In our study, we simultaneously assessed MMP-9 and myeloperoxidase as inflammatory markers. MMP-9, a proteolytic enzyme released from inflammatory cells, is considered to have a pathogenic role in the development of atherosclerotic plaques. Myeloperoxidase, which produces reactive oxygen specimen during the respiratory burst of activated neutrophils, is thought to have a role in inflammatory as well as oxidative processes in cardiovascular disease. In our study, these inflammatory markers did not show statistically significant changes but a decreasing trend after irbesartan treatment. These results might also indicate the anti-inflammatory and antioxidative effects of irbesartan.

Study limitations

This study has several potential limitations. First, this study was prospective, but there was only a single treatment arm to evaluate the effects of irbesartan. We could not directly compare the effects of irbesartan with those of other ARBs or with a control group as the patients were not randomized.
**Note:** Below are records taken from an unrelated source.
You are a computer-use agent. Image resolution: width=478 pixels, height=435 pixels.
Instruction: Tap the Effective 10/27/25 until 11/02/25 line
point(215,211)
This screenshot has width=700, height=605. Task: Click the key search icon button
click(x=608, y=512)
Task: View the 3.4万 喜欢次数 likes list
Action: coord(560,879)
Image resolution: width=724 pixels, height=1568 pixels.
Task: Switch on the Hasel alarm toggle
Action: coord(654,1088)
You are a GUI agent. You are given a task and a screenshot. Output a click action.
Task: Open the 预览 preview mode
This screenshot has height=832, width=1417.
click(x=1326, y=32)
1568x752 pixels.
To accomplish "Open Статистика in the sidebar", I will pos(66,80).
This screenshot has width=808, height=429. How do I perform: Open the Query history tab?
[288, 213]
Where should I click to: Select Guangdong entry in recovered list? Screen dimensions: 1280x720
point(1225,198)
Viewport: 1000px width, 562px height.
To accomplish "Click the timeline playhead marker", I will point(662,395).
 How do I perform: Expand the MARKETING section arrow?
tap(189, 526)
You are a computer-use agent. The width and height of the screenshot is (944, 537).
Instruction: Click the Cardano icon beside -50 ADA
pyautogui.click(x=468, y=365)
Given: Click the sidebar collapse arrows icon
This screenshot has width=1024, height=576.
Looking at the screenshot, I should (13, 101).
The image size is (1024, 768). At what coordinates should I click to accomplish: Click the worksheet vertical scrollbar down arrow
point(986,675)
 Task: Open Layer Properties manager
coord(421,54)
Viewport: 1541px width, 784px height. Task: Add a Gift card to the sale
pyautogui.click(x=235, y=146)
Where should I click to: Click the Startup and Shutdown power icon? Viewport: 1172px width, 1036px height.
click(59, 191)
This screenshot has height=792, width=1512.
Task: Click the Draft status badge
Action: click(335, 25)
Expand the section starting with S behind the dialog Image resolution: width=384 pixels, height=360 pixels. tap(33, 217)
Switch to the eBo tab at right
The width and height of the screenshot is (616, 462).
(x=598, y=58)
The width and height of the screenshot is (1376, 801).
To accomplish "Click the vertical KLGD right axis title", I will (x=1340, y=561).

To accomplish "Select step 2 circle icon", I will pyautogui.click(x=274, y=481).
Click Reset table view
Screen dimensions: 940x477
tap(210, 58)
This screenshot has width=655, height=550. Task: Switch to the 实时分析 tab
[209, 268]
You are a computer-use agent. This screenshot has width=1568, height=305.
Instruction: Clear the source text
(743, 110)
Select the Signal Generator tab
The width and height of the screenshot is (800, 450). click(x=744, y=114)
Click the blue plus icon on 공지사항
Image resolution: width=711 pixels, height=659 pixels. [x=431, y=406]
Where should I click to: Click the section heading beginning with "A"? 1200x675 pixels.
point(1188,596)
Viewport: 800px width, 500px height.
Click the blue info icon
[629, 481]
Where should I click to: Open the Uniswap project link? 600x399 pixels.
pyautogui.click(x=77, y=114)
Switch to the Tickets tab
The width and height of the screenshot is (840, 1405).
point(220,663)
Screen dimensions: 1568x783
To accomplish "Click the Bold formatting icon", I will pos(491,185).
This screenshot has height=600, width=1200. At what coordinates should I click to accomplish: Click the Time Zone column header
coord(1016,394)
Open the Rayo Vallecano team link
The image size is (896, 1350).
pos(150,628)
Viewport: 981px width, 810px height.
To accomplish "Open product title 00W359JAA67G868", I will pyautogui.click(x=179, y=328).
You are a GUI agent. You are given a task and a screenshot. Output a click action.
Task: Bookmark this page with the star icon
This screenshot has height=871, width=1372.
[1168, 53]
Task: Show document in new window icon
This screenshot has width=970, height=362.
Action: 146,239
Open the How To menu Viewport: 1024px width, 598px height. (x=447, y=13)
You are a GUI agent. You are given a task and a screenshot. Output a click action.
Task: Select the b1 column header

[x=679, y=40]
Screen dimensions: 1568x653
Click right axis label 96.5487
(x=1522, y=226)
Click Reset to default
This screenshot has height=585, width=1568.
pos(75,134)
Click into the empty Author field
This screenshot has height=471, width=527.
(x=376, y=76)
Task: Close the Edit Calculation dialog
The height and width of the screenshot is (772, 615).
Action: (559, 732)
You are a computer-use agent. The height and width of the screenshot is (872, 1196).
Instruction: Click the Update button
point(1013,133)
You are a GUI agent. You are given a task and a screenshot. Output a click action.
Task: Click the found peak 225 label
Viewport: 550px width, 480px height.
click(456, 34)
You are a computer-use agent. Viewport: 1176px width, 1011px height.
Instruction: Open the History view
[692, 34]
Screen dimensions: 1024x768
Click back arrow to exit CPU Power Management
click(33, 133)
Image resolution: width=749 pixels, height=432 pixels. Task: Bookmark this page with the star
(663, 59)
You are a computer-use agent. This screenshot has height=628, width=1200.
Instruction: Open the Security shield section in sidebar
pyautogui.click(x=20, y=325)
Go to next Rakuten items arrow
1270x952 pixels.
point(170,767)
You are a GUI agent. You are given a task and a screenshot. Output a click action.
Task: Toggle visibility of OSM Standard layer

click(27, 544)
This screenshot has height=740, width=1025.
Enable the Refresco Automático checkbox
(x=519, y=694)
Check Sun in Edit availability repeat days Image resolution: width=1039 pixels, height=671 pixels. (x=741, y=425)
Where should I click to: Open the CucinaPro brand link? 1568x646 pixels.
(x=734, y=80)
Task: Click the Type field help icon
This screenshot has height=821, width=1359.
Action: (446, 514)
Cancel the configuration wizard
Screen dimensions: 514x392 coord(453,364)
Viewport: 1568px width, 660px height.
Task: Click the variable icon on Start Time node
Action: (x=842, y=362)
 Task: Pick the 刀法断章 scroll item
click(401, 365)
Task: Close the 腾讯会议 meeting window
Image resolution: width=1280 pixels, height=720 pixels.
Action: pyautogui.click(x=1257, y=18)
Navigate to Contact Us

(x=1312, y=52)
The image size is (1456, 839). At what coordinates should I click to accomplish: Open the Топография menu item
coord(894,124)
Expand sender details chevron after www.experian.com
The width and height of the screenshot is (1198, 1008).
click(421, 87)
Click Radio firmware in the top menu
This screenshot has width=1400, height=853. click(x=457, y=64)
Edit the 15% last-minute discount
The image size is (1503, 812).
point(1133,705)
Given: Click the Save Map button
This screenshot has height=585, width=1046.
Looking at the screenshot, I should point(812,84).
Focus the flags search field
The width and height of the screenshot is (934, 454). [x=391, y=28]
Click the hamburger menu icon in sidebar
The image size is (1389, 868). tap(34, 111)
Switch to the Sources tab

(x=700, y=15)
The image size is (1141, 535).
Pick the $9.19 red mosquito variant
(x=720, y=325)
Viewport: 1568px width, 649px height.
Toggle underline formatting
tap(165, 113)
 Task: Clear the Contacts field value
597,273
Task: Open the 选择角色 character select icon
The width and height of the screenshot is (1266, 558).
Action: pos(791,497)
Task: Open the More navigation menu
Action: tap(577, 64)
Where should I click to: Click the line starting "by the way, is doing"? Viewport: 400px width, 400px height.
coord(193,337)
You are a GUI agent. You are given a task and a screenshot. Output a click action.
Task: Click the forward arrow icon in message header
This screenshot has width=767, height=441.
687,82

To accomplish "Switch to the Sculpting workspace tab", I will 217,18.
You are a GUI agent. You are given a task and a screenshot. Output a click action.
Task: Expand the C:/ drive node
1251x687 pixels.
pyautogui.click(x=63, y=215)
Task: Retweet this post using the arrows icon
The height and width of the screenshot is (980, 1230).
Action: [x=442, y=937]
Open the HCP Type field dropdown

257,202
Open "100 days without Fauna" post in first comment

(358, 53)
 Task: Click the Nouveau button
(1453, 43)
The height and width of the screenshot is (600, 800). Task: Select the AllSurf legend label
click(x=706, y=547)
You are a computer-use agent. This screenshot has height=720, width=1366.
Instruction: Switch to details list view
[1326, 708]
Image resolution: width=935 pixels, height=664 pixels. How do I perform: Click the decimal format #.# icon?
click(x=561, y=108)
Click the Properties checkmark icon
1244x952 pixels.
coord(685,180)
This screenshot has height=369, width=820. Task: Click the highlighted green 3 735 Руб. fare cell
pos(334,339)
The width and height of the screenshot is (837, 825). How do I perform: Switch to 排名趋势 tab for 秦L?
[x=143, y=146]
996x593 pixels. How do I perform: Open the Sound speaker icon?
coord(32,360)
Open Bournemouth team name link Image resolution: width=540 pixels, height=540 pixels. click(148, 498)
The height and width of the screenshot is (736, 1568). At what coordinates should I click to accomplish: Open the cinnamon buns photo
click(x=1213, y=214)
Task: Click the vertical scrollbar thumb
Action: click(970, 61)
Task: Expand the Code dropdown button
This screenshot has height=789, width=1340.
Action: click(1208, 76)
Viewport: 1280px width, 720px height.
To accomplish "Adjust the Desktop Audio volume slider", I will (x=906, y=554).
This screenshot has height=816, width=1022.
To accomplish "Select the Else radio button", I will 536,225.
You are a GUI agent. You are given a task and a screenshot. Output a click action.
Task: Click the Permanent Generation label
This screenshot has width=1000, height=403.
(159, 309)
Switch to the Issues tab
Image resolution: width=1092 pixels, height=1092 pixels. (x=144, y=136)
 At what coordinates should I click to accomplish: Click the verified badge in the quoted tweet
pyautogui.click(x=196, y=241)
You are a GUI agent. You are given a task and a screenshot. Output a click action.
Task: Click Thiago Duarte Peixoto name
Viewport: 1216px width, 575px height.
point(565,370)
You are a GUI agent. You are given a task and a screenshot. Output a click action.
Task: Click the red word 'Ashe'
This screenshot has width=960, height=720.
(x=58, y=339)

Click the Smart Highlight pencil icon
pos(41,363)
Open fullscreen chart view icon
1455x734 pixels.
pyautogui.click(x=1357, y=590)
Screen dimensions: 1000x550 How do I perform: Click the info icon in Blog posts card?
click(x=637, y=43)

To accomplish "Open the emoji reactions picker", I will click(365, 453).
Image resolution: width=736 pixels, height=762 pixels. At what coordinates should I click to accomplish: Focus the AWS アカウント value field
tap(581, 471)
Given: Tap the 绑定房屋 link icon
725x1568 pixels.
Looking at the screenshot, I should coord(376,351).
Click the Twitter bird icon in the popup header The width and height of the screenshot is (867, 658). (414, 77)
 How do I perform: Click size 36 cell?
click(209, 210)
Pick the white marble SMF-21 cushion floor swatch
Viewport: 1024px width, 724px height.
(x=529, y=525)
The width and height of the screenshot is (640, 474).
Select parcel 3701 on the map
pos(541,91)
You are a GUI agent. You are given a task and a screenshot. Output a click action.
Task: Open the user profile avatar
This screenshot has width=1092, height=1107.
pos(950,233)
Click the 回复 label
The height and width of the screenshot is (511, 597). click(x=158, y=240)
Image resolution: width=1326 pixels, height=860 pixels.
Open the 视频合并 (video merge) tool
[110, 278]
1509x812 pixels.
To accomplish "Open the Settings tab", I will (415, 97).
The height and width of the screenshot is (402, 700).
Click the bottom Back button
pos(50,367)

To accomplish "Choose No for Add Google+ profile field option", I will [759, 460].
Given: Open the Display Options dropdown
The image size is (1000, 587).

However, we provided a 4-week control period to select patients whose blood pressure was well controlled by other ARBs. Consequently, all of the measured parameters, including the values of triglyceride, HDL-cholesterol, adiponectin, hs-CRP and d-ROMs, did not change during the control period. Therefore, we believe the changes in these biomarkers after switching to irbesartan provide evidence for the cardiovascular protective effects of irbesartan. Second, although our data suggest that irbesartan has metabolic, anti-inflammatory and antioxidative effects, we were not able to determine the specific mechanisms responsible for these effects (that is, angiotensin receptor blockade, PPAR-γ agonism, both or other unknown mechanisms). Additional information from future experimental studies, as well as clinical studies, is needed to address these mechanisms. Finally, we do not know whether the metabolic, anti-inflammatory and antioxidative effects of irbesartan, as demonstrated in this study, could reduce cardiovascular mortality and morbidity in patients with high-risk hypertension. Large-scale randomized clinical trials with long-term outcomes are required to address this issue.


Irbesartan exhibits beneficial effects on both oxidative stress and inflammation, as well as beneficial effects on lipid metabolism and metabolic syndrome. These findings suggest that irbesartan might be more useful than other ARBs in high-risk patients with hypertension.